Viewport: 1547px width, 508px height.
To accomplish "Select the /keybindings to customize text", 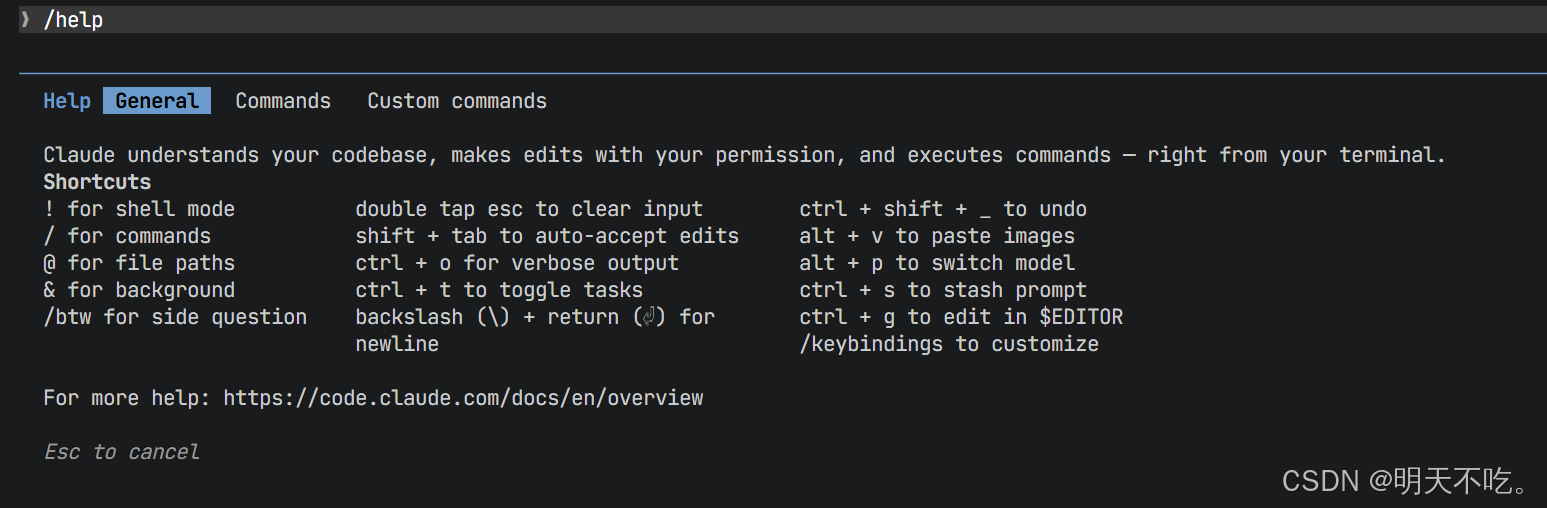I will tap(949, 344).
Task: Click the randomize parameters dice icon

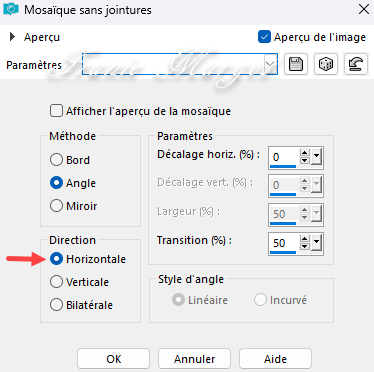Action: pos(326,64)
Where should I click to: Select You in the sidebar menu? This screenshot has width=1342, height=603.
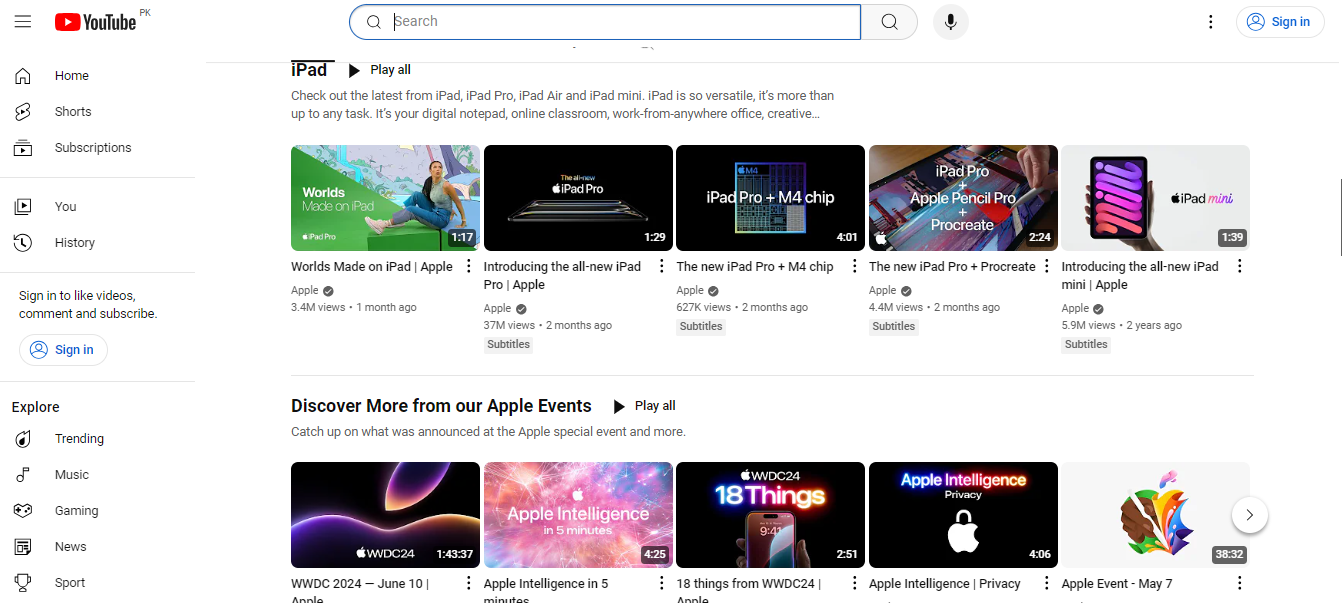tap(65, 206)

++++++

* [About this exercise]
Only the lines from the one containing "Task: Click the" through the final line of the records should be retyped, exactly, with every picture omitted.

* [Solution for this task]
Task: Click the randomize parameters dice icon

Action: pos(326,64)
Where should I click to: Select You in the sidebar menu? This screenshot has width=1342, height=603.
tap(65, 206)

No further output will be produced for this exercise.